Apartment Demolition Moratorium – Letter to Victoria City Council

Victoria City Council

Victoria City Hall

21 June 2017

Re: Apartment Demolition Moratorium

Dear City Councillors,

I am writing to speak for the 53 households that will be deprived of needed housing if the City prevents demolition of the Beacon Arms apartments, and the much larger number of future residents who will be harmed if the City imposes a proposed blanket moratorium on older apartment demolitions.

Demolition of the 34 unit Beacon Arms Apartment will allow construction of 83 new rental apartment units plus four rental townhouses, a net increase of 53 units. This represents a trade-off between the interests of a smaller number of existing residents (the 15-25 households that would find it very difficult to obtain equivalent housing) and a much larger number of future households, including the additional building occupants, plus many non-occupants who will benefit if increasing supply drives down rental prices city-wide.

These future beneficiaries are generally unaware of their interests, so their needs are often overlooked. It is much easier to identify the interests of existing occupants, but if you care about overall future affordability it is important to implement forward-looking policies that significantly increase housing supply, rather than policies that simply protect older housing without responding to growing demands.
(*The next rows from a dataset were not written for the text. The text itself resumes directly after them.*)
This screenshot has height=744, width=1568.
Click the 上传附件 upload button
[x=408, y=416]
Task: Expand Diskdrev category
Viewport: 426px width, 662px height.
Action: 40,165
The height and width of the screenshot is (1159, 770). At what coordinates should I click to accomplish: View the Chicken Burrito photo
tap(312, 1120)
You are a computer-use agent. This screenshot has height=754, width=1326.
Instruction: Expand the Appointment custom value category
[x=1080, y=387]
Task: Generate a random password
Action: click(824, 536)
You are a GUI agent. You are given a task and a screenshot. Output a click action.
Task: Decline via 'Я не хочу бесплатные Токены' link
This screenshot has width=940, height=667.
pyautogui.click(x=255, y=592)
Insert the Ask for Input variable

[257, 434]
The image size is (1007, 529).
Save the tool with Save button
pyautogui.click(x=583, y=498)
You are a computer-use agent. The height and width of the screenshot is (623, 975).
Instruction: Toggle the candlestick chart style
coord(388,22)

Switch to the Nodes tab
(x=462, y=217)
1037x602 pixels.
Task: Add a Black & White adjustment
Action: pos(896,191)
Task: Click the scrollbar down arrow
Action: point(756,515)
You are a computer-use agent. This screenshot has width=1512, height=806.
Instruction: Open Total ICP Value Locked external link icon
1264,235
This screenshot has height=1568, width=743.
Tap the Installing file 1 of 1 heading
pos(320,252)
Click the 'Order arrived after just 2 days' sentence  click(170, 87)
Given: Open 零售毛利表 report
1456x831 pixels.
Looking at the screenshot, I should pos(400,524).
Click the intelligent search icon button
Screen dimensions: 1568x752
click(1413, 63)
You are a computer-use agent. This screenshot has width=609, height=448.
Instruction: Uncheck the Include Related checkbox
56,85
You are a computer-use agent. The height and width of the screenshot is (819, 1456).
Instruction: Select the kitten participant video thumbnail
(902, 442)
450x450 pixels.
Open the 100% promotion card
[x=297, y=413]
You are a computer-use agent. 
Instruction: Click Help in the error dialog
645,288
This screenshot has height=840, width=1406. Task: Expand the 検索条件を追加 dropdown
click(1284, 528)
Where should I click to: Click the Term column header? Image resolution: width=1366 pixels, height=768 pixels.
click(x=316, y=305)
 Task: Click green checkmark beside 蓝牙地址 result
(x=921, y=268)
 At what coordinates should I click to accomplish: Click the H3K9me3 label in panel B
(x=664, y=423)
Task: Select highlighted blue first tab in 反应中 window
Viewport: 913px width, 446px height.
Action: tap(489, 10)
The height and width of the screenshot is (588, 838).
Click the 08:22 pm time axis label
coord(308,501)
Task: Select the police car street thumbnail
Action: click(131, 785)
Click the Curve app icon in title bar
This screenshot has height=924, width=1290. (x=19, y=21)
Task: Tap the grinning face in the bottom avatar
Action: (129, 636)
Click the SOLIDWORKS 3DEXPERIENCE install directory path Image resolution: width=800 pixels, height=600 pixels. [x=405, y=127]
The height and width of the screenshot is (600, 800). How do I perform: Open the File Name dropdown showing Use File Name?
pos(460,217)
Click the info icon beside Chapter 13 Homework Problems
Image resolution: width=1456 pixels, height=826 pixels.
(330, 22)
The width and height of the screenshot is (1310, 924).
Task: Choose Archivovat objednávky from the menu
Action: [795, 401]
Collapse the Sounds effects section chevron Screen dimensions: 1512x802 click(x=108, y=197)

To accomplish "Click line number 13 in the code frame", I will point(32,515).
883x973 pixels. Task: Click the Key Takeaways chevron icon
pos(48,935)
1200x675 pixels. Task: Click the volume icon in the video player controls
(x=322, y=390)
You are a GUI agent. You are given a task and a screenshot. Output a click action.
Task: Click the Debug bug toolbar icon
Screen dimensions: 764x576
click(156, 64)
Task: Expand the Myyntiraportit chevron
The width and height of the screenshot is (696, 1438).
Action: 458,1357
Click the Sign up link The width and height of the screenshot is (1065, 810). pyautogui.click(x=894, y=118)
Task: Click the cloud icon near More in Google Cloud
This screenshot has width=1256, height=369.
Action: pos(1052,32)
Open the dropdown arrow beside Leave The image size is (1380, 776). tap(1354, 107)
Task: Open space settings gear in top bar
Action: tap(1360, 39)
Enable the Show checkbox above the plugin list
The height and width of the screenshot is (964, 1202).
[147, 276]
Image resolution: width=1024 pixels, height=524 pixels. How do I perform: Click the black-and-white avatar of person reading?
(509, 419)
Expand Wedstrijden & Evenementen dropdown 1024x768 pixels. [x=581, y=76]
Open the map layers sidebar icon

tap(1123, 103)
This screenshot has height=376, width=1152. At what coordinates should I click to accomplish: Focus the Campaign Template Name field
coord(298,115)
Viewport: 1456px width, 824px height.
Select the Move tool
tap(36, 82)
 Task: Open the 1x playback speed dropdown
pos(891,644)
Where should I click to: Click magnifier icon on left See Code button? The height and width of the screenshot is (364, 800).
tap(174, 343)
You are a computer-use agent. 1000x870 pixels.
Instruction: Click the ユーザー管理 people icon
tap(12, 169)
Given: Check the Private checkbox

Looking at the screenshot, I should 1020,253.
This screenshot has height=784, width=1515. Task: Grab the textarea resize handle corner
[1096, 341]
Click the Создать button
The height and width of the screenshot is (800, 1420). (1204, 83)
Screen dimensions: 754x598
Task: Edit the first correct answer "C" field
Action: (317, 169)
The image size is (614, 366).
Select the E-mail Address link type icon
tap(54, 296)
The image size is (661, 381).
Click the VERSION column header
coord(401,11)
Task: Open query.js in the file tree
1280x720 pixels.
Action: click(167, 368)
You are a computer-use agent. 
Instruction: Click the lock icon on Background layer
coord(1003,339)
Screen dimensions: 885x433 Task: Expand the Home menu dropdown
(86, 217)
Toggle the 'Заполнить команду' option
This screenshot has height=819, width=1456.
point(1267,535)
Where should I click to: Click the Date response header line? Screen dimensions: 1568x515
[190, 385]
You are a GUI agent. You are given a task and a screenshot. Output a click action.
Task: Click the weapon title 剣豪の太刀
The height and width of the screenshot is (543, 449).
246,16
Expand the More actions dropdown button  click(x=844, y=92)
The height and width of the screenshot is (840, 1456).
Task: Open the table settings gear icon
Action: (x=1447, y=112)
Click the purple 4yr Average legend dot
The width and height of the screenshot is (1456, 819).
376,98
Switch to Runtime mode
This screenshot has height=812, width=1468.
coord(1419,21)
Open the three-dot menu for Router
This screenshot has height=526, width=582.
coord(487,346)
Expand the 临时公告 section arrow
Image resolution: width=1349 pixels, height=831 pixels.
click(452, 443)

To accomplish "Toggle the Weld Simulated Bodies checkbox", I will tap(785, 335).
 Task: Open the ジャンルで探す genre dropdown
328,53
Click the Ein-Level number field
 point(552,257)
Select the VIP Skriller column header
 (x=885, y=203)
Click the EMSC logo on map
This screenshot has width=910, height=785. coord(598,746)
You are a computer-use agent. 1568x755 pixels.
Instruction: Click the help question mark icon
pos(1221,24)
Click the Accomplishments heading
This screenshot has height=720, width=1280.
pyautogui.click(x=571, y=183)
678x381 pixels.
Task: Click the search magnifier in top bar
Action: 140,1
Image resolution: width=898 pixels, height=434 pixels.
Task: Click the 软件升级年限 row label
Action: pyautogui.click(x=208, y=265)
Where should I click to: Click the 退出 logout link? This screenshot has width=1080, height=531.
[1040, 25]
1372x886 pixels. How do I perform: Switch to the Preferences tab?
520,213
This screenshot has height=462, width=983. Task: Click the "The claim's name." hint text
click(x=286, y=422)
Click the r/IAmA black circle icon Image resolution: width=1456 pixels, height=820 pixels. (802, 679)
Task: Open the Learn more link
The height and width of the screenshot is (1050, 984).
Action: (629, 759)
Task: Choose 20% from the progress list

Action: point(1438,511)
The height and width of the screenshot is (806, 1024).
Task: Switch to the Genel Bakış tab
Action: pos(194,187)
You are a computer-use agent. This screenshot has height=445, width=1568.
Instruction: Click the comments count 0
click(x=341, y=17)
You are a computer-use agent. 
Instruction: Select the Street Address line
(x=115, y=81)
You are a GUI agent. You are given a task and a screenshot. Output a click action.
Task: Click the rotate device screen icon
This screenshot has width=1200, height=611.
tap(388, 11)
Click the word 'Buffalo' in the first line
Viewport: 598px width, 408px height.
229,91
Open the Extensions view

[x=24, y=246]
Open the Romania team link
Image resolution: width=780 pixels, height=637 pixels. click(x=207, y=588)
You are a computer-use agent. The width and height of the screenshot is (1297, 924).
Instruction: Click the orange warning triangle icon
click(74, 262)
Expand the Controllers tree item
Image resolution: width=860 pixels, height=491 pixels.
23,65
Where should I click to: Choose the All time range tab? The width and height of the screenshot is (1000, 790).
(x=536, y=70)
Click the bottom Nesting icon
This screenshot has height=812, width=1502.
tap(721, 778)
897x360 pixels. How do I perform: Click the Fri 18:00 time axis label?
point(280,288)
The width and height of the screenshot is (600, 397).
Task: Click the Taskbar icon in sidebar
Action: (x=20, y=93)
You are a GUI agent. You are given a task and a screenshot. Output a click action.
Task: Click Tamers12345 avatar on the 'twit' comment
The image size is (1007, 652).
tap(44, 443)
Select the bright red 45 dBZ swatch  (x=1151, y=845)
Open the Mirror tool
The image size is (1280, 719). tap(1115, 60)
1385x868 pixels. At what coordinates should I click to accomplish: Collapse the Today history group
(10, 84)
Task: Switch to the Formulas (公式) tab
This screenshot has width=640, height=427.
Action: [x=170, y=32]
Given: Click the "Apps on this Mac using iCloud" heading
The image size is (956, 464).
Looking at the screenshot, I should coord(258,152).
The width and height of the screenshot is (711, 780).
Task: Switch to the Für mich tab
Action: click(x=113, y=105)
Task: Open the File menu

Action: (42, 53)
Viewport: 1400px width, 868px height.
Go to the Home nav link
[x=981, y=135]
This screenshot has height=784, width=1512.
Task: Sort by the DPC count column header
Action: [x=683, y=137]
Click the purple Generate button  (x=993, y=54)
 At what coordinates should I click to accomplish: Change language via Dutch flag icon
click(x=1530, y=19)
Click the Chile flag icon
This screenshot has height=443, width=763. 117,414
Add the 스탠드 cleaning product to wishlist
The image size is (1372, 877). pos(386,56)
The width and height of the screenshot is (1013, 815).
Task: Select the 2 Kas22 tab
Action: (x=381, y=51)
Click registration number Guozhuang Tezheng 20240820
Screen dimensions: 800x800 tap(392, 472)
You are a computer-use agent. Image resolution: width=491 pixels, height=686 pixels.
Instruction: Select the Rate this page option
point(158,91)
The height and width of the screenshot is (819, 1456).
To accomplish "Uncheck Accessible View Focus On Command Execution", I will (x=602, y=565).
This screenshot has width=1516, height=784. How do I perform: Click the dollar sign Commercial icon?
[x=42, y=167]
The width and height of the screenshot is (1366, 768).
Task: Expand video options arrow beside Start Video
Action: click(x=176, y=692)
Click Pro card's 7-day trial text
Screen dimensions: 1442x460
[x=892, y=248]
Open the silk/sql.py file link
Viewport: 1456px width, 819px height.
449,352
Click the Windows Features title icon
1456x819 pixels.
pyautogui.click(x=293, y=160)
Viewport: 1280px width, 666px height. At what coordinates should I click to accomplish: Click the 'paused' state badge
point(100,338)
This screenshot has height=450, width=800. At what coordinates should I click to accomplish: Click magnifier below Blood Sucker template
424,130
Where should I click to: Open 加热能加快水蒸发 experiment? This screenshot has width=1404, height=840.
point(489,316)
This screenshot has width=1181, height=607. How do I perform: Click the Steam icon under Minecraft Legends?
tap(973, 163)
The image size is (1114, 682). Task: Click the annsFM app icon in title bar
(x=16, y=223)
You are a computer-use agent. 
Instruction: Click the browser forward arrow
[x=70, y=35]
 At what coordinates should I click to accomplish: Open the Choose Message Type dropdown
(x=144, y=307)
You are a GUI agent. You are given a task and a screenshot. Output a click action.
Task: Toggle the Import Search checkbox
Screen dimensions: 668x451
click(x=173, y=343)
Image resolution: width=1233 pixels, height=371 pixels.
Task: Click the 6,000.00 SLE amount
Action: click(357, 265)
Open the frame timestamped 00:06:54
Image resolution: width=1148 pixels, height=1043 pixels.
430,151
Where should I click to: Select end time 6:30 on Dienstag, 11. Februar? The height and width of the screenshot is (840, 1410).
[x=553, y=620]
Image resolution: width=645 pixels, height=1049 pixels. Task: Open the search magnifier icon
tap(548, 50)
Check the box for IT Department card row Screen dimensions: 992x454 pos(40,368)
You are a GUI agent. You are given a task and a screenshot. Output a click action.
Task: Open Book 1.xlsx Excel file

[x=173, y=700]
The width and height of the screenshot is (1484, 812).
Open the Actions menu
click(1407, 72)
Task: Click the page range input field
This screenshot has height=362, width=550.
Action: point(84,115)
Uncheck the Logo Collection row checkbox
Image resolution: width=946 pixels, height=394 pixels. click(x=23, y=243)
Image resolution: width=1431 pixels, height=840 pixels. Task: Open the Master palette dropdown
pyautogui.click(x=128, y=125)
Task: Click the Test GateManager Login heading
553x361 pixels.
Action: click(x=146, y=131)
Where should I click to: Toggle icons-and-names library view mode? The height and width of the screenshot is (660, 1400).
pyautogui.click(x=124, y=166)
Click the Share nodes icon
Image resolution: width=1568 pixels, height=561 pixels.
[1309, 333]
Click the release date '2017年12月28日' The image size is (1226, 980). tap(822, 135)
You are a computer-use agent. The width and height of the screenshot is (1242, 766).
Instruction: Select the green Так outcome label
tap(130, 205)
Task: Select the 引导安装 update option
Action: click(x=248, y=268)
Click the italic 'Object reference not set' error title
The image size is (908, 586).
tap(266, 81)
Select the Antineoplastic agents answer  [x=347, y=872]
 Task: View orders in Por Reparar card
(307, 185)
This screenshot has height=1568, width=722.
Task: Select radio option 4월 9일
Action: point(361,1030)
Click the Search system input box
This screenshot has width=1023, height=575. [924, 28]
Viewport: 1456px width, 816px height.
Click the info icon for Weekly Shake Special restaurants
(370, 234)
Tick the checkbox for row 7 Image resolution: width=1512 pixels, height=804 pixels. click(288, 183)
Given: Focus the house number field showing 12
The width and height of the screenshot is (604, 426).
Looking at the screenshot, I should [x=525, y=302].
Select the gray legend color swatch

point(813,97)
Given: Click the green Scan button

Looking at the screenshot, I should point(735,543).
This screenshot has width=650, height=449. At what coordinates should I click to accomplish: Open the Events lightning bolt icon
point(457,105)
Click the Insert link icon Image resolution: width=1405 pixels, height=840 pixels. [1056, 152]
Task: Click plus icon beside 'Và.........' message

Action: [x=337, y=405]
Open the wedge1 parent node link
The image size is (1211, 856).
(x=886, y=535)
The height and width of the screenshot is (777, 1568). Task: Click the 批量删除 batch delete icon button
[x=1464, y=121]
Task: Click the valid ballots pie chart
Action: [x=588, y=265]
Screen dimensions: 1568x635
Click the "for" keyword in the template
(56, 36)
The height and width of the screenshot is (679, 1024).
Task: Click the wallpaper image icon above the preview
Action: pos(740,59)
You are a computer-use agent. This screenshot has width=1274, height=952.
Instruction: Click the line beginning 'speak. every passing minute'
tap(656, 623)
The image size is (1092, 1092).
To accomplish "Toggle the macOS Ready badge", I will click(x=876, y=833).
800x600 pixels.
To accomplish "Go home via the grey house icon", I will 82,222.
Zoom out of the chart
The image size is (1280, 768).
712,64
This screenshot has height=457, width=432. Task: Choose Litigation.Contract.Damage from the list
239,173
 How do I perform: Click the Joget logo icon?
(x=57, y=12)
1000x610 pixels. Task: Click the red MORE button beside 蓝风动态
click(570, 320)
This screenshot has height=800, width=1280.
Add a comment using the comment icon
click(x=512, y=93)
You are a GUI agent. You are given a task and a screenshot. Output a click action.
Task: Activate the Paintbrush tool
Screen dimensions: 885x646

Some people claim that since new housing is generally more costly than what currently exists, it does not increase affordability, but housing economists point out that new housing that increases total housing supply tends to free up units, which drives down prices for all housing, a process called “filtering”, as discussed in this recent column, “Urban Myth Busting: New Rental Housing and Median-Income Households.” Here is a recent Seattle Times article concerning how increasing supply is reducing rental housing prices, ‘Turning Point’ for Seattle Rent Hikes? Some Hot Areas See Rents Drop, and evidence from other cities, In Some Cities, the Housing Construction Boom is Starting to Pay Off.  The year-to-year effects may seem small, but they should continue as long as a community increases supply relative to demand.

Since for decades Victoria built too little housing to serve growing demands we have a shortage of thousands of moderate priced units. Fortunately, current high prices motivate developers to fill this gap, including many in the moderate price range (e.g. $300,000-500,000 condominiums), but most are downtown highrises so we still have a major shortage of moderate-priced mid-rise (3-6 story) units in neighborhoods. Current high housing prices are therefore good for long-run affordability if the city allows developers to build the thousands of infill units needed.

Because higher priced units are generally most profitable, restrictions on development density, and minimum parking requirements, cause developers to build fewer affordable units. Reducing such restrictions and regulations is essential to increasing both market and subsidized affordable housing supply.

For these reasons, Cities for Everyone recommends that the City implement policies that allow more infill, in which older housing is replaced by newer, denser housing, with support for displaced households, rather than simply prohibiting demolitions.